Alice's potion making professor gave the following assignment to his students: brew a potion using $n$ ingredients, such that the proportion of ingredient $i$ in the final potion is $r_i > 0$ (and $r_1 + r_2 + \cdots + r_n = 1$).

He forgot the recipe, and now all he remembers is a set of $n-1$ facts of the form, "ingredients $i$ and $j$ should have a ratio of $x$ to $y$" (i.e., if $a_i$ and $a_j$ are the amounts of ingredient $i$ and $j$ in the potion respectively, then it must hold $a_i/a_j = x/y$), where $x$ and $y$ are positive integers. However, it is guaranteed that the set of facts he remembers is sufficient to uniquely determine the original values $r_i$.

He decided that he will allow the students to pass the class as long as they submit a potion which satisfies all of the $n-1$ requirements (there may be many such satisfactory potions), and contains a positive integer amount of each ingredient.

Find the minimum total amount of ingredients needed to make a potion which passes the class.
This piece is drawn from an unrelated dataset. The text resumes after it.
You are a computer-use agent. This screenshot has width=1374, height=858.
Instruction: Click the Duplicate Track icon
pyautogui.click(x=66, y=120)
As the result can be very large, you should print the answer modulo $998\,244\,353$.

The first line contains a single integer $t$ ($1 \le t \le 10^4$) — the number of test cases.
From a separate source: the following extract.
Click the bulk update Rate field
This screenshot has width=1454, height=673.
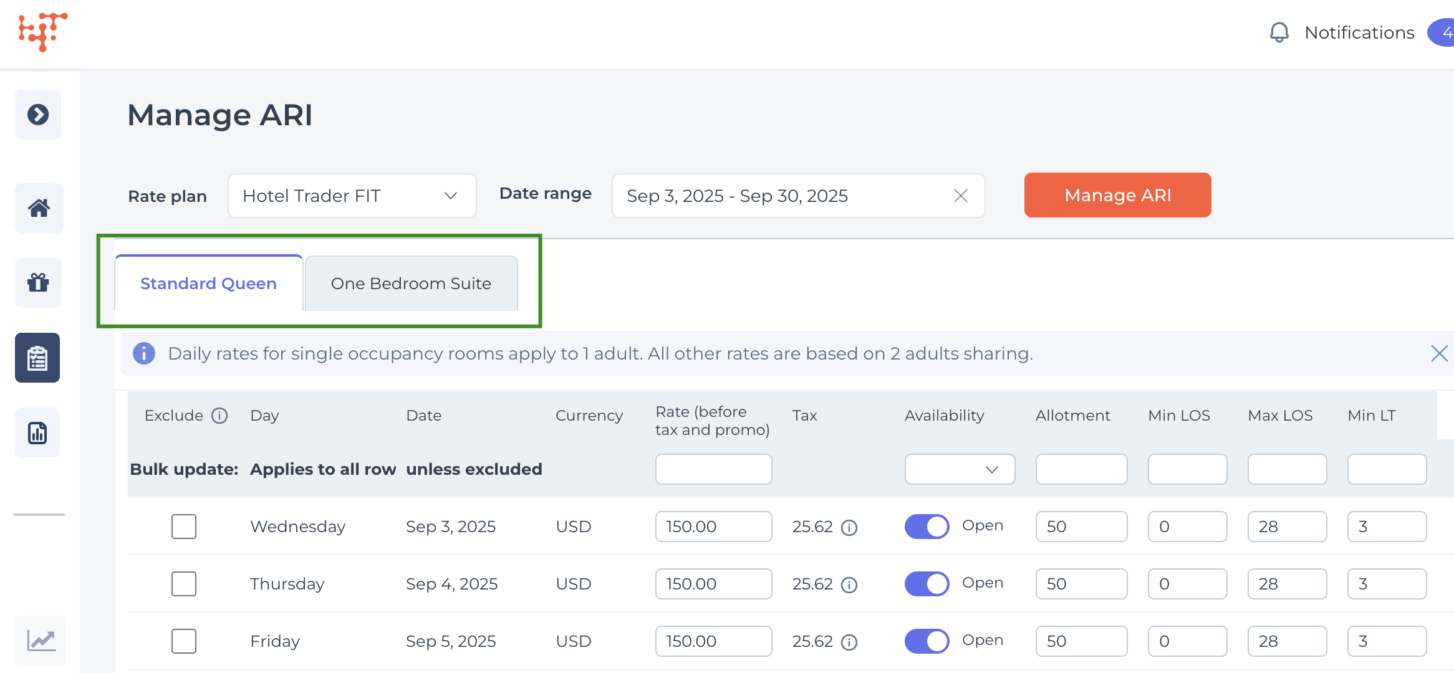pos(713,469)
The first line of each test case contains a single integer $n$ ($2 \le n \le 2 \cdot 10^5$).

Each of the next $n-1$ lines contains four integers $i, j, x, y$ ($1 \le i, j \le n$, $i\not=j$, $1\le x, y \le n$) — ingredients $i$ and $j$ should have a ratio of $x$ to $y$. It is guaranteed that the set of facts is sufficient to uniquely determine the original values $r_i$.

It is also guaranteed that the sum of $n$ for all test cases does not exceed $2 \cdot 10^5$.

For each test case, print the minimum total amount of ingredients needed to make a potion which passes the class, modulo $998\,244\,353$.